SIT alumnus Arborea (SIT 2017), which is industrialising photosynthesis to expand the world’s food supply, has completed a €3.6 million funding round to scale its technology at a demo facility in Portugal.
The facility will be used to demonstrate the company’s ability to cultivate commercial-grade high-value functional ingredients and proteins used in food and beverage and nutraceutical applications.
Arborea named in 2020 as one of Europe’s top three agrifood startups by the European Institute of Innovation and Technology (EIT), has developed a breakthrough cultivation system, the BioSolar Leaf (BSL), which works by mimicking the mechanisms of a leaf to efficiently maintain the optimal growth conditions with minimal energy input. The solution generates breathable oxygen and reduces carbon dioxide, a major contributor to climate change.

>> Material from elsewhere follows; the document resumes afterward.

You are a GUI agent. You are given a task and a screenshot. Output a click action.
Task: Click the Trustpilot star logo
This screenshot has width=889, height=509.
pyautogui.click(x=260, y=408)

Global food security is an increasingly important problem driven by population growth and climate change, exacerbated by slowing crop yield improvements and dwindling availability of new agricultural land. Traditional agricultural practices will not be sufficient to adequately feed the global population by mid-century and so the need for new, land, water and energy efficient agricultural technologies is becoming increasingly urgent.
Arborea was founded by CEO Julian Melchiorri in 2015 following his research at Imperial College London. The new funding was led by investment firms BGF, Rubio Impact Ventures and Volta Circle.